The control panel 5 includes a main control part 70, the operation part 80, and the
display part 90.
[0051] Each of the subsidiary control parts 60A, 60B, 60C, and 60D is configured to control
the operation of two heating coils, which are grouped as a unit for control, among
the heating coils L1 to L8. The main control part 70 is configured to the four subsidiary
control parts 60A, 60B, 60C, and 60D.
[0052] As an example, the description of the heating coils L1 to L3 and the subsidiary control
parts 60A, 60B, 60C, and 60D will be explained in relation that, among the heating
coils L1 to L3, each of the subsidiary control parts 60A, 60B, 60C, and 60D is provided
for two heating coils being adjacent to each other in the disposition structure of
the heating coils (L) shown in FIG. 2. That is, the first subsidiary control part
60A controls the operation of two heating coils L1 and L2 disposed on a lower side
of the first column while being adjacent to each other in the disposition structure
consisting of the three columns. The second subsidiary control part 60B controls the
operation of two heating coils L3 and L4 disposed on a upper side of the first column
and on a upper side of the second column, respectively, while being adjacent to each
other in the disposition structure consisting of the three columns. The third subsidiary
control part 60C controls the operation of two heating coils L5 and L6 disposed on
a lower side of the second column and on a lower side of the third column, respectively,
while being adjacent to each other in the disposition structure consisting of the
three columns. The fourth subsidiary control part 60D controls the operation of two
heating coils L7 and L8 disposed on an upper side of the third column while being
adjacent to each other in the disposition structure consisting of the three columns.

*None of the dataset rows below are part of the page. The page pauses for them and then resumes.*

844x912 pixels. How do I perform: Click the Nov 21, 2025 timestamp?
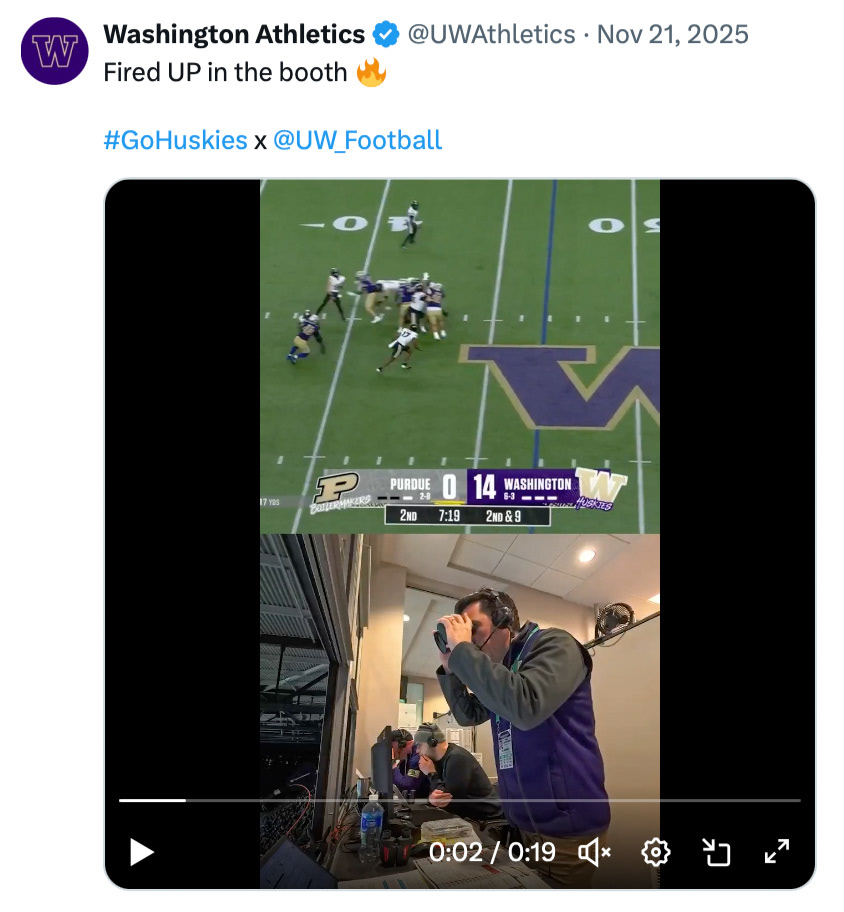(672, 35)
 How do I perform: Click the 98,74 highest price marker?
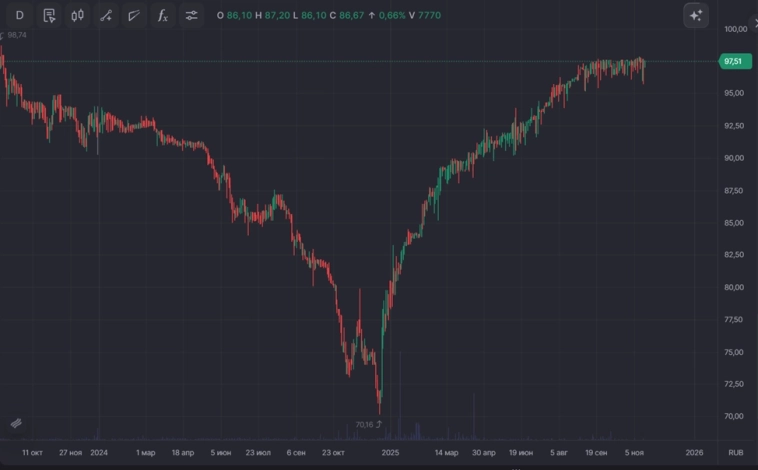(15, 35)

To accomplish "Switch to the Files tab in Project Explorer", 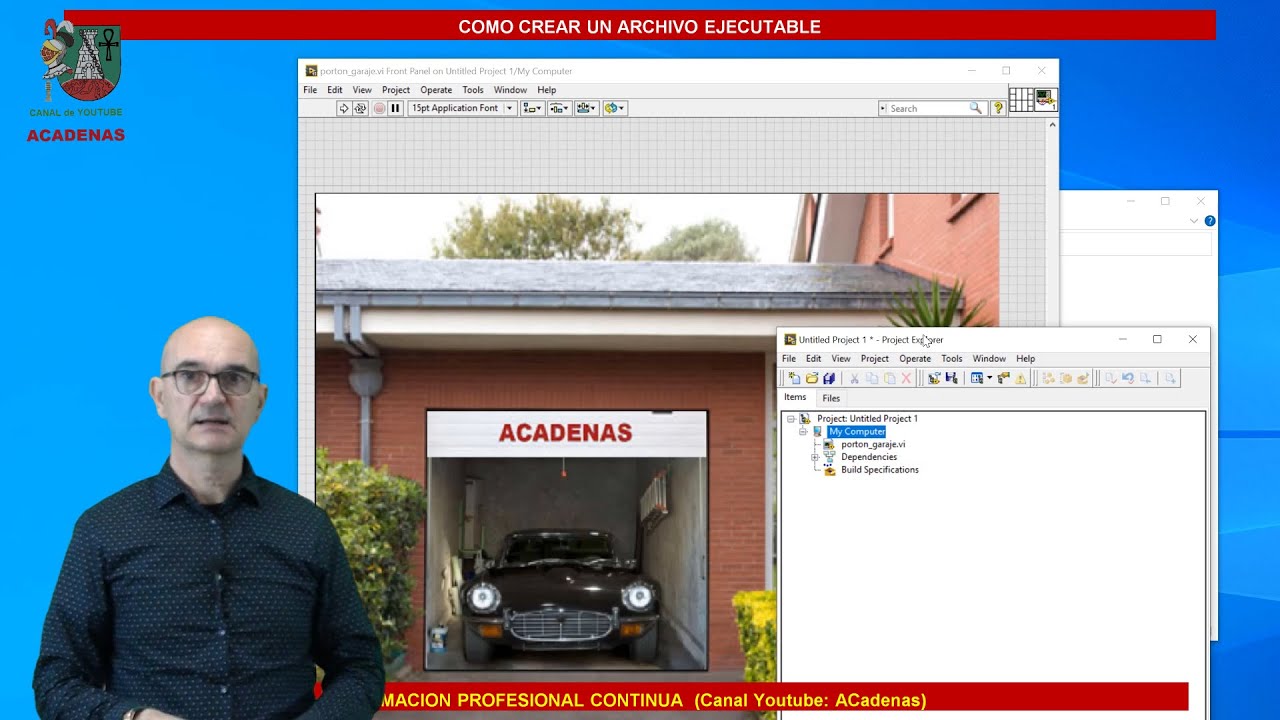I will pos(831,398).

[0053] Since the configuration of control components to operate each two adjacent heating
coils (L1, L2), (L3, L4), (L5, L6) and (L7 and L8) is the same, detailed descriptions
will be made in relation to control components used to operate the heating coils L1
and L2 disposed on the lower side of the first column while being adjacent to each
other, and details of control components for other heating coils L3 to L8 will be
omitted.
[0054] Referring to FIG. 3, the control components of the control apparatus 4 used to operate
the heating coils L1 and L2 include rectifier parts 10A-1 and 10A-2, smoothing parts
20A-1 and 20A-2, inverter parts 30A-1 and 30A-2, detection parts 40A-1 and 40A-2,
driving parts 50A-1 and 50A-2, and the first subsidiary control part 60A.
[0055] The heating coils L1 and L2 are operated by the inverter parts 30A-1 and 30A-2, respectively,
which are provided in a predetermined number corresponding to the number of the heating
coils L2 and L2, independent of each other. That is, the heating coils L1 is operated
by the inverter part 30A-1, and the heating coils L2 is operated by the inverter part
30A-2.
[0056] The rectifier parts 10A-1 and 10A-2 are configured to perform rectification on an
input alternating current (AC) power source to output a ripple voltage of a waveform,
which is produced through the rectification. Each of the rectifier parts 10A-1 and
10A-2 may be implemented using a diode bridge.
[0057] The smoothing parts 20A-1 and 20A-2 are configured to smooth the ripple voltage provided
from the rectifier parts 10A-1 and 10A-2 to output a constant Direct Current voltage.
[0058] Each of the inverter parts 30A-1 and 30A-2 includes a switching device (Q) and a
resonant condenser (C). The switching device receives a direct current voltage from
a respective smoothing part of the smoothing parts 20A-1 and 20A-2 and provides a
resonant voltage to a respective heating coil of the heating coils L1 and L2 according
to a switching control signal of a respective driving part of the driving parts 50A-1
and 50A-2. The resonant condenser (C) is connected in parallel to a respective heating
coil of the heating coils L1 and L2 to achieve a continuous resonance in cooperation
with a respective heating coil of the heating coils L1 and L2. The switching device
(Q) may be implemented using an Insulated Gate Bipolar Transistor (IGBT).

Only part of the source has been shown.